• **Given records**:
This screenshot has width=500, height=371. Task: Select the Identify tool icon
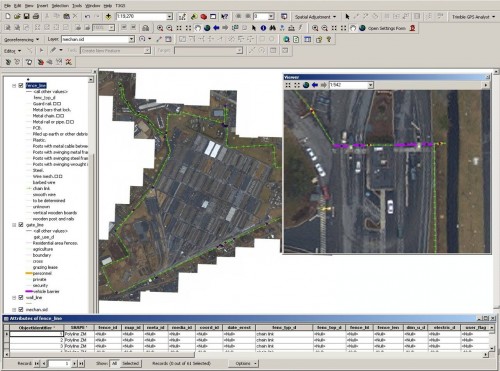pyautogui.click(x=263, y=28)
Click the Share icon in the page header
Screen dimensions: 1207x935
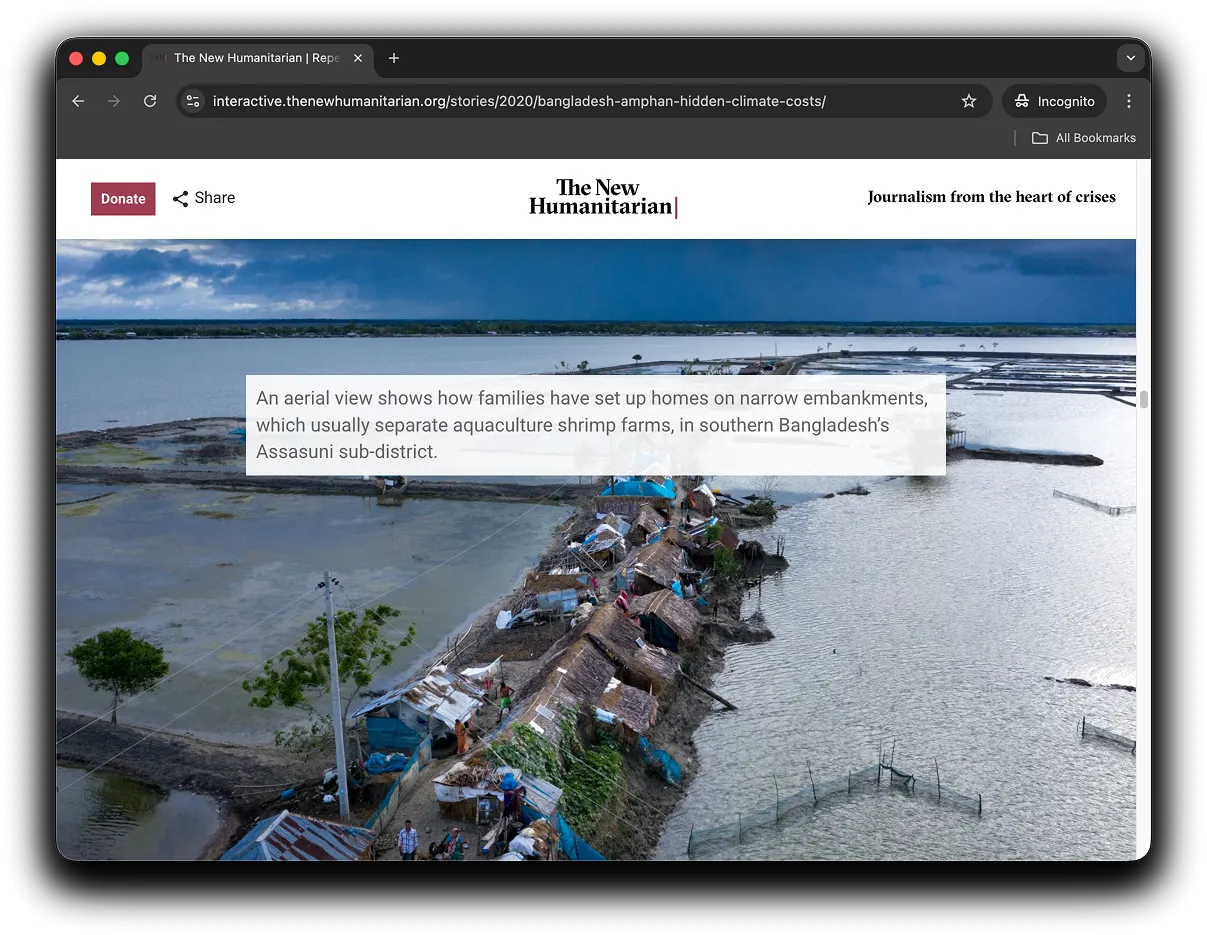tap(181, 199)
...
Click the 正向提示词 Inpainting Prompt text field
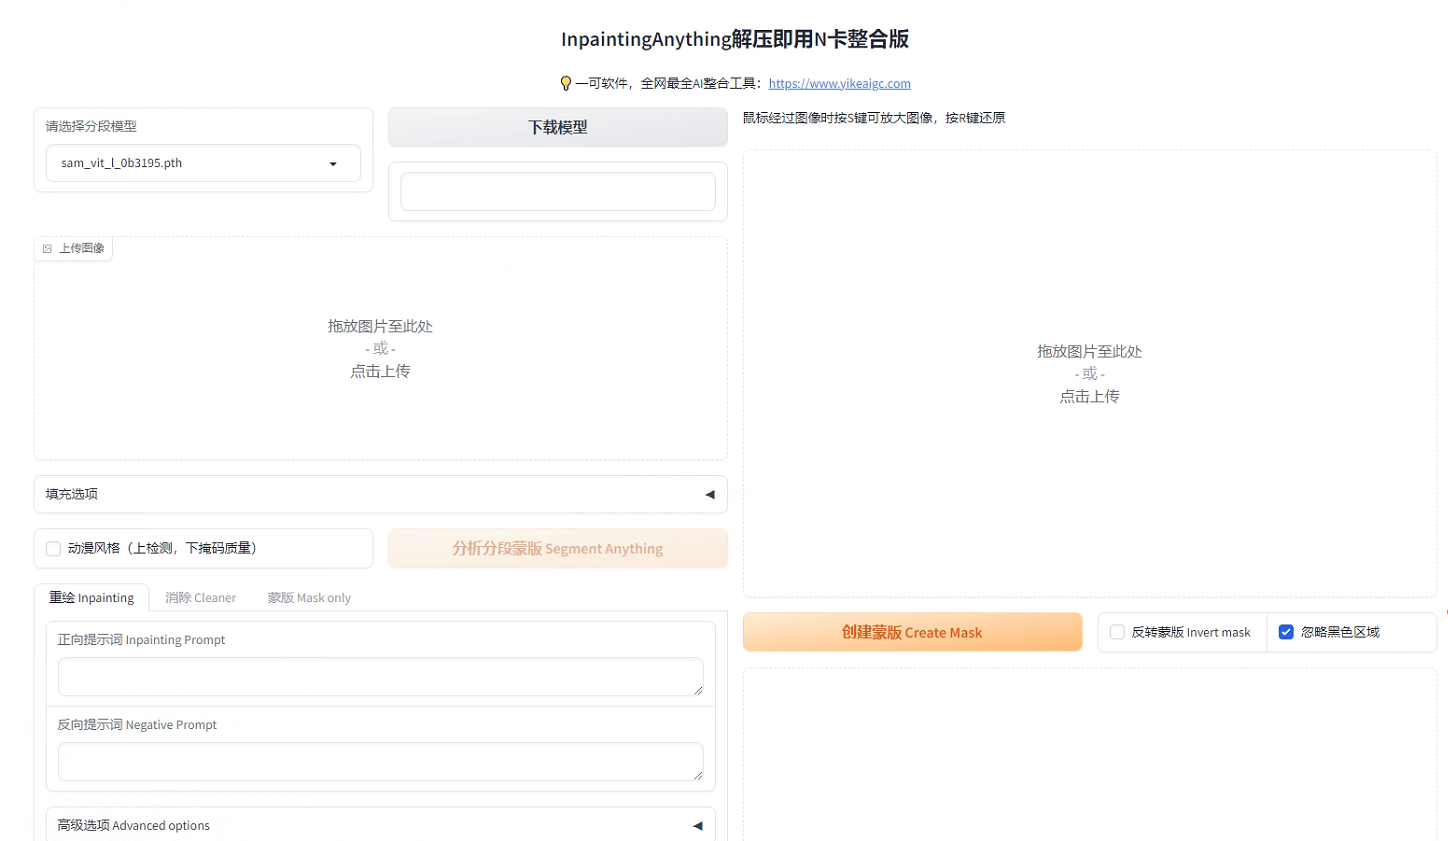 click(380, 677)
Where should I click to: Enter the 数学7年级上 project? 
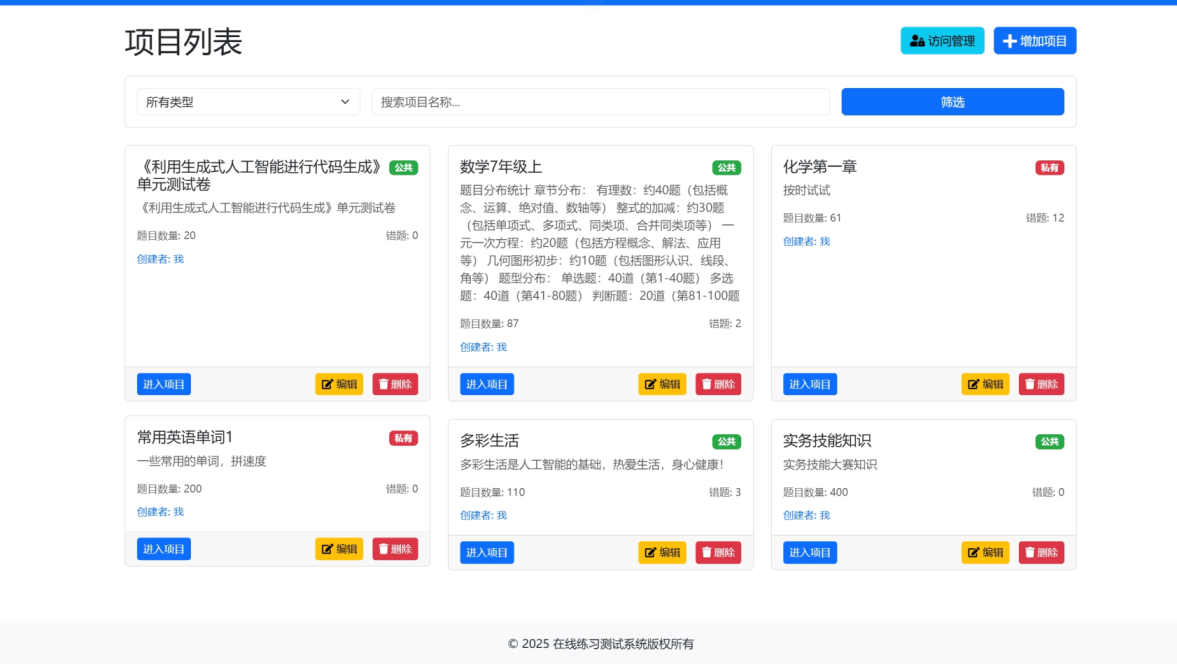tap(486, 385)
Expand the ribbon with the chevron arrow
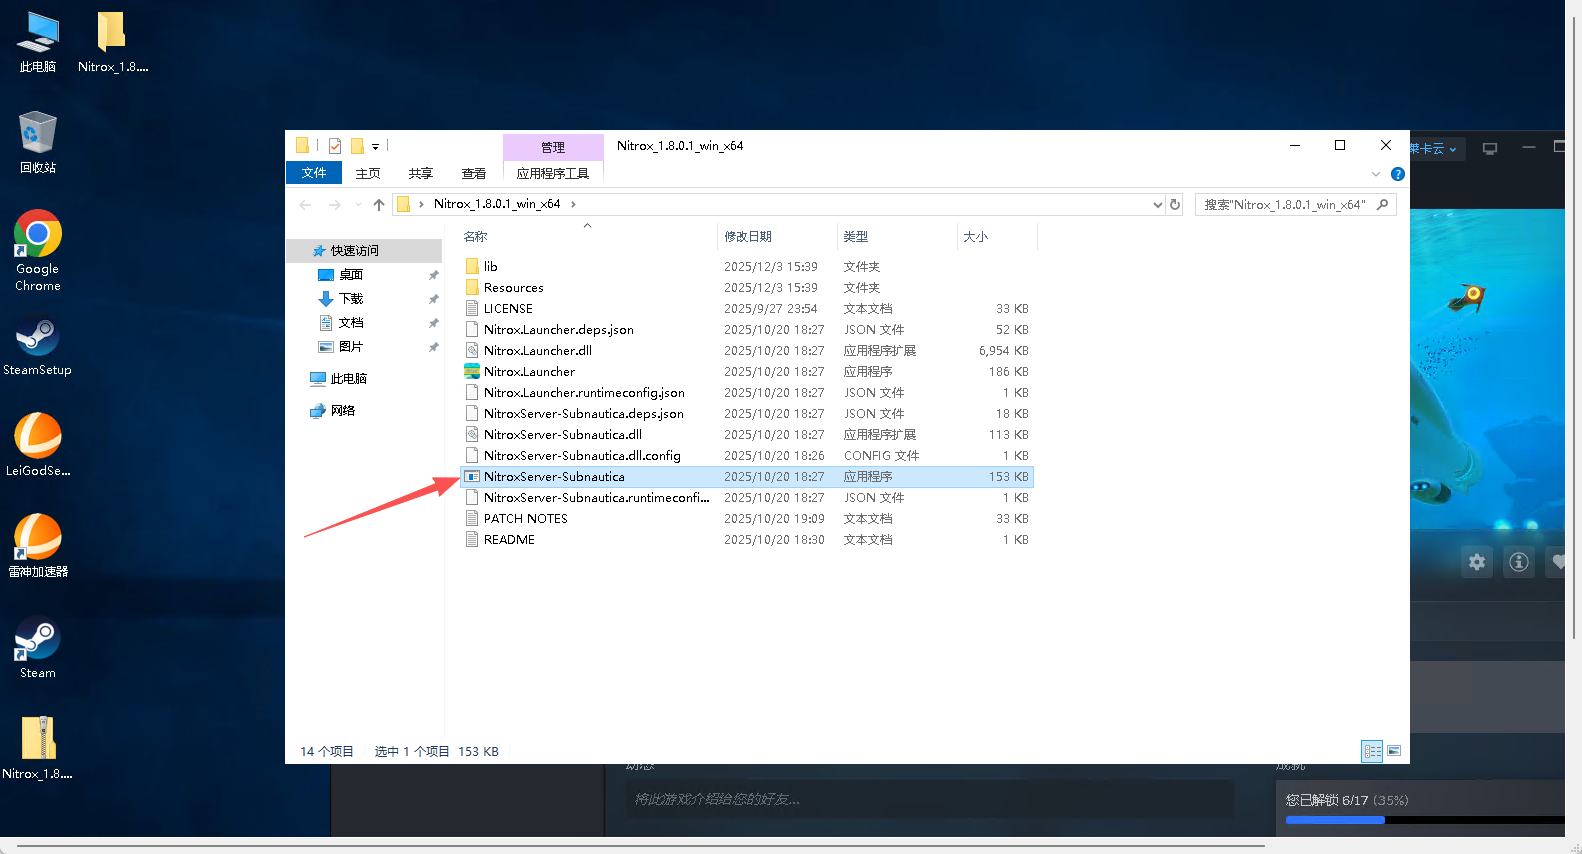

• **Exercise aim**:
Beginning at the line above that contains "Click the 正向提示词 Inpainting Prompt text field" and going on through the line that contains "Expand the ribbon with the chevron arrow", please copy every line exactly, leaving the pictures out and adding nothing.

• **Exercise answer**:
Click the 正向提示词 Inpainting Prompt text field
 click(380, 677)
Where should I click to: Enter the 数学7年级上 project? 
tap(486, 385)
Expand the ribbon with the chevron arrow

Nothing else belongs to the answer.